*CONSIGNES DE TRAVAIL*:
#1 Répondez aux questions suivantes d'après l'entretien sur le droit d'auteur.
(a) En quelle année le Parlement belge a-t-il adopté la loi réglementant le droit d'auteur ?
(b) Quel musée Laurent Busine dirige-t-il ?
(c) Selon Laurent Busine, qui s'est battu pour imposer cette loi ?
#2 Poursuivez l'entretien sur le droit d'auteur à partir de sa dernière phrase.

++++ TEXTE À LIRE

Ministère de la Communauté française de Belgique 


l'art même
# 22
 
 
Légiférer sur le droit d'auteur: un enfer pavé de bonnes intentions
Entretien mené en décembre 2003
par Pierre-Yves Desaive

En 1994, le Parlement belge a adopté une loi réglementant le droit d'auteur1. Elle suppose qu'un musée acquérant une œuvre d'un artiste décédé depuis moins de 70 ans soit tenu de requérir une autorisation de reproduction de cette pièce en toutes circonstances: catalogue scientifique, dépliant promotionnel pour l'institution, site Internet du musée, etc. Dix ans plus tard, peut-on mesurer les effets de cette loi sur le fonctionnement des institutions culturelles? Entretien avec Laurent Busine, directeur du Musée des Arts Contemporains (Grand-Hornu) et président de l'Association Francophone des Musées de Belgique (AFMB).

 

Laurent Busine: la première chose à dire, c'est que cette loi était urgente, et utile: il n'y avait pas de raison pour que dans le domaine des arts plastiques, il n'existe aucune réglementation en matière de droits de reproduction, alors qu'il en existait dans tous les autres domaines (je pense notamment à la littérature). Le problème survient lorsque surgit une sorte de droit de veto, posé soit par l'artiste - ce que je peux encore comprendre -, soit par ses ayant droits, qui peuvent s'opposer purement et simplement à la reproduction d'une œuvre; et là, je pense que cela devient très gênant. Je comprends l'esprit de la loi, mais lorsque l'on se trouve face à un ayant droit qui a une vue très précise, voire limitative, de l'artiste, il peut s'opposer à la réalisation d'une publication qui n'irait pas dans le sens de son hagiographie personnelle.
L'art même: peut-on aller jusqu'à parler de censure? Il existe des cas concrets, dans lesquels on a amputé une publication de reproductions, parce qu'un accord avec les ayant droits avait été impossible à trouver…
L.B.: à priori, je dirais qu'il ne s'agit pas de censure… puisqu'il s'agit de la loi ! Après publication, s'il y a litige, il est toujours possible de trouver une solution, un règlement financier au problème. Par contre, ce qui m'inquiète, c'est l'obligation d'une autorisation préalable à toute publication ; je dirais qu'on touche là à la liberté d'expression. De plus, cette loi, conçue au départ pour aider les artistes - en faisant en sorte qu'ils soient rétribués équitablement dans le cas de la reproduction de leurs œuvres -, peut avoir l'effet exactement inverse: comme aucune exception n'existe pour les institutions culturelles, celles-ci, confrontées à l'obligation de payer des droits, peuvent être amenées à limiter les reproductions. On choisira par exemple de ne reproduire qu'une œuvre dans un catalogue au lieu de cinq. Il y a donc un effet pervers, d'une loi que je considère juste au départ - je pense que c'est Roger Lallemand qui s'est battu pour l'imposer; le connaissant fort bien, je suis sûr que son intention était des plus louables!

++++++++
++++ DONNÉES FOURNIES

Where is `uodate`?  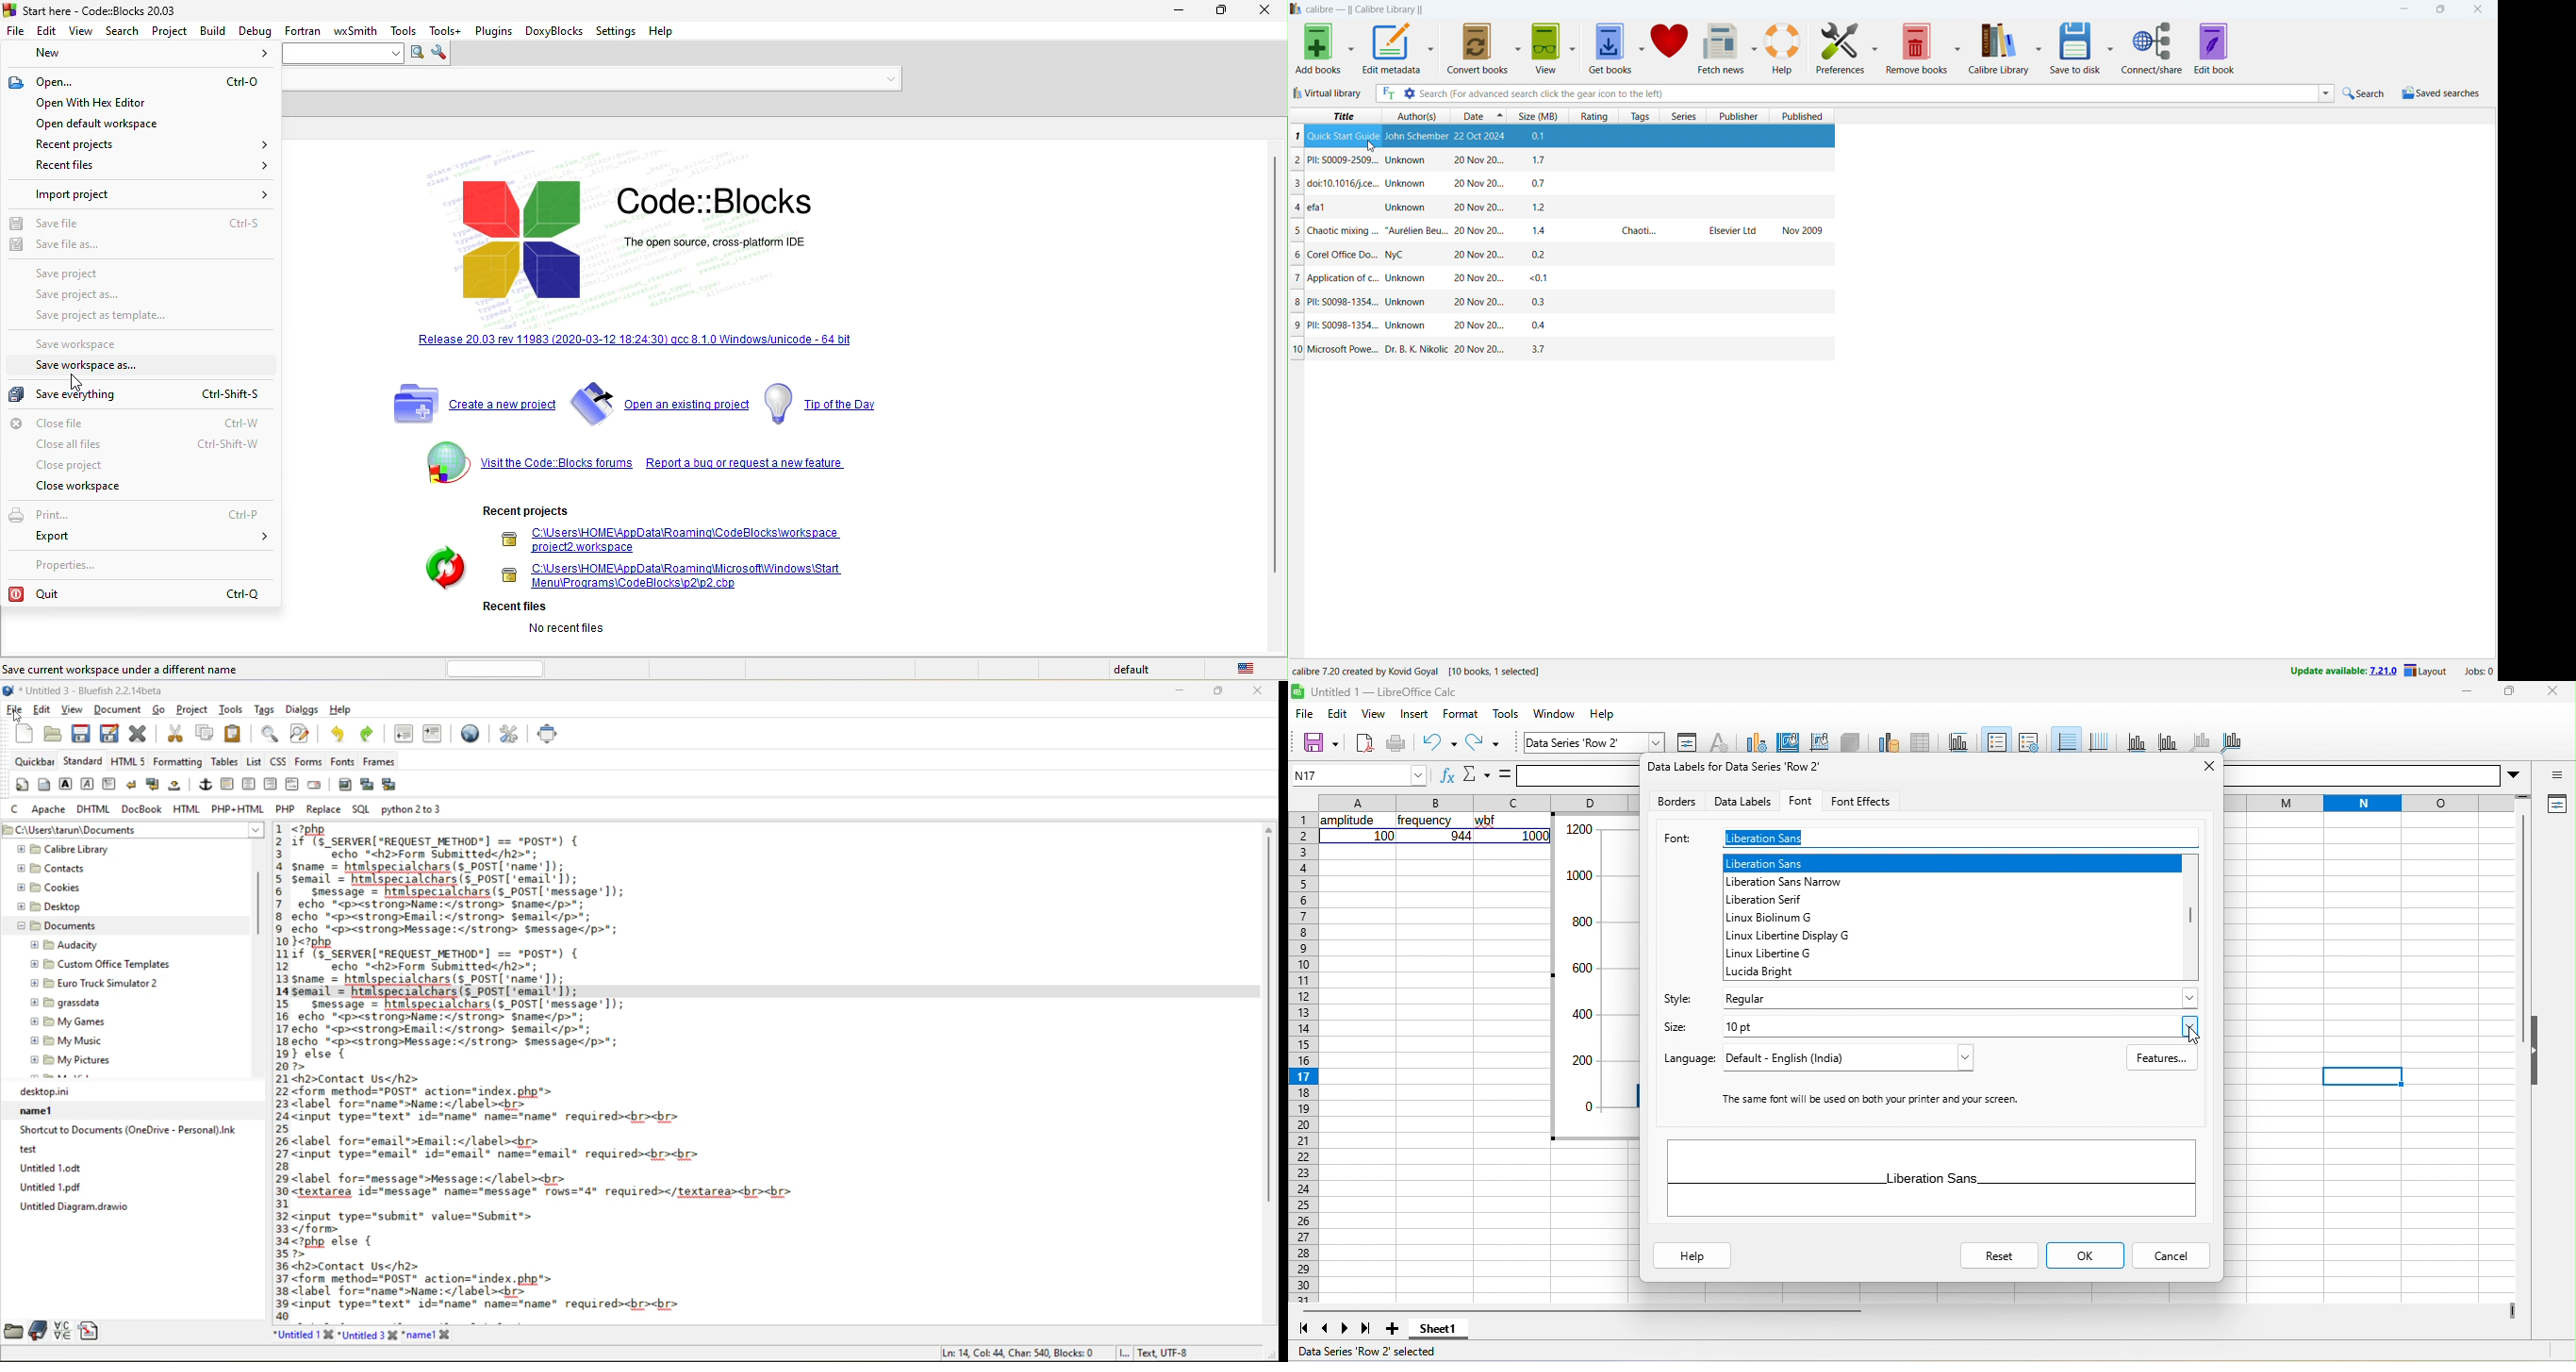 uodate is located at coordinates (2341, 672).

++++++++

*CORRIGÉ DES EXERCICES*:
#1
(a) En 1994.
(b) Le Musée des Arts Contemporains (Grand-Hornu).
(c) Roger Lallemand.

#2
A.M: en tant que directeur d'institution, commissaire d'exposition ou directeur de publication, avez-vous été confronté aux problèmes induits par l'application de cette loi?
L.B.: jusqu'à présent, pas vraiment, mais il est clair que cela peut survenir à n'importe quel moment. Surtout dans la mesure où l'effet pervers dont je parlais est plus complexe qu'il n'y paraît: on peut ainsi être amené à payer trois fois pour la même œuvre : une fois à l'artiste, une fois au musée qui détient l'œuvre, et une fois au photographe qui en a fait la reproduction !
Et là, j'ai un exemple concret: lorsque j'ai réalisé l'exposition Auguste Rodin au Palais des Beaux-Arts de Charleroi, qui s'est faite en parfaite collaboration avec le Musée Rodin à Paris. Dans ce cas, ni l'artiste ni les ayant droits ne devaient être rétribués; restaient donc le photographe et le Musée. Pour les photographies, nous ne devions payer qu'une partie (la moitié, je pense), suite à un accord qui avait été passé entre le photographe et le musée. Enfin, le musée lui-même nous accordait une ristourne très importante sur ce que nous aurions dû normalement payer: on ne pouvait donc pas imaginer de circonstances plus favorables. Eh bien, même dans ce cas de figure, les droits de reproduction m'ont coûté plus cher que la fabrication et l'édition du catalogue lui-même… Ce qui veut dire concrètement que, si nous n'avions pas été dans une situation aussi favorable, ce catalogue n'aurait jamais vu le jour, car nous n'aurions pas eu les moyens de le réaliser (et même dans ce cas, cela n'a pas été facile). Il faut savoir, en plus, que les droits d'une reproduction sont calculés en fonction de la surface de celle-ci: c'est une ineptie totale! Si je reproduis l'œuvre en format timbre-poste, je paie moins que pour une reproduction lisible: le propos ne concerne donc pas l'œuvre, mais la surface imprimée…
A.M: la question se pose aussi pour l'architecture…
L.B.: absolument: si un bâtiment apparaît sur
une photographie, voire même une simple
partie, et que son architecte est représenté par des ayant droits, ceux-ci peuvent exiger une rétribution2 - pour ne pas parler des personnes éventuellement présentes dans la photographie, qui peuvent elles demander des droits sur la reproduction de leur propre image!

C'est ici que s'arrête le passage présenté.